Two major upcoming Android consoles, Ouya and PlayJam's GameStick, are sub-$100 devices. But developers have to customize their Android games specifically for those systems, and customers have to buy games directly from the storefront in each console's respective menu. And they'll have to re-buy any games they might own on their Android phone or tablet. It's the App Store model: taking a cut of all purchases from within the store.
The Mojo controller isn't ideal for touch-based games
Like those consoles, Mojo is a diminutive device that plugs into your TV via HDMI. But Mojo runs stock Android, and users can access Google Play and the Amazon Appstore right from the home screen. As soon as they sign in with their Google and Amazon accounts, they'll be able to download any games they've already purchased. If those games have controller support, users will be able to play them out of the "box" by using Mad Catz's CTRLR controller, which comes with a purchase of Mojo.
"We don't care where you buy your games from," said Alex Verrey, Mad Catz's global PR manager, in an interview with Polygon on the E3 show floor. "Developers don't have to start coding different versions of the game for our console, right? If it'll work on Android, and it's got gamepad compatibility, it should work fine on the Mojo."
Mojo and the other Android consoles are designed for controller-based mobile gaming on TVs, which essentially leaves out the biggest segment of the mobile market: touchscreen titles. Mad Catz's solution with Mojo is the CTRLR's mouse mode, which allows you to use the analog sticks as touch inputs. Verrey demoed Angry Birds that way, and was able to fling the titular birds forward, although he acknowledged that it's not the ideal way to play touch games.
The CTRLR is a Bluetooth wireless controller that is designed to work with Mojo — both devices are part of Mad Catz's GameSmart initiative, which seeks to set up a cross-platform standard for compatibility between devices like consoles, controllers, keyboards and mice. But as a standard Android device, Mojo will work with any Bluetooth controller.
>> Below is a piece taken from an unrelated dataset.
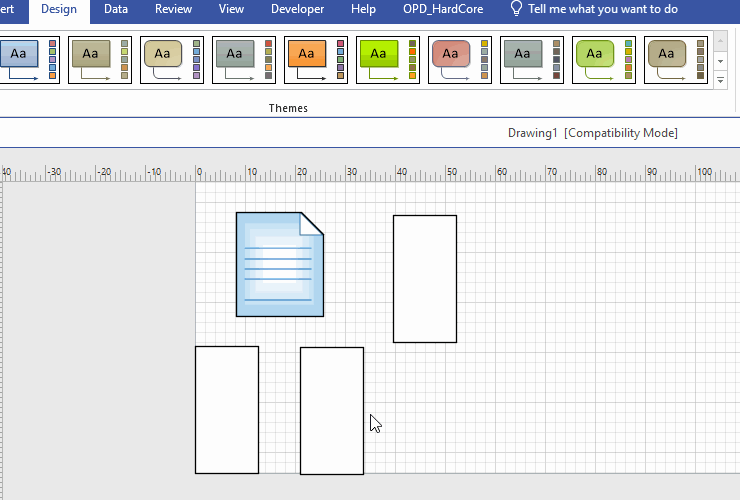Click the Tell me what you want to do box

602,9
Mad Catz believes the CTRLR is a better option for Mojo owners because of its three modes of operation: as a Bluetooth wireless controller, as a "mouse" for touchscreen games and as a controller for Windows PC games. The company will sell the CTRLR separately this summer; a price has not been announced.
Mojo won't be the cheapest Android console out there but it may be the most powerful
Verrey declined to provide any specifics on the hardware inside Mojo, saying that the E3 model is only a prototype. Mad Catz plans to outfit the console with two USB 2.0 ports, one micro-USB port, 802.11b/g Wi-Fi, Ethernet, HDMI and at least 16 GB of on-board storage. When asked to compare it to existing Android micro-consoles, he said, "We're committing ourselves to being the most powerful Android console when we launch later this year." Mad Catz is pitching Mojo as a higher-end device than Ouya, GameStick and the like, and Verrey indicated the console will have a price to match the hardware within.
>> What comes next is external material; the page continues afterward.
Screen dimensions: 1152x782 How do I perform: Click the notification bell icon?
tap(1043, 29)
"I think I can realistically say that we're not going to be the cheapest console out there," said Verrey. "If you want a real cheap and cheerful Android device, then the Mojo's not going to be for you." It makes sense, since Mad Catz would need to make its money on Mojo with the sticker price — without its own walled-garden app marketplace, Mojo won't provide the company with a continuous revenue stream.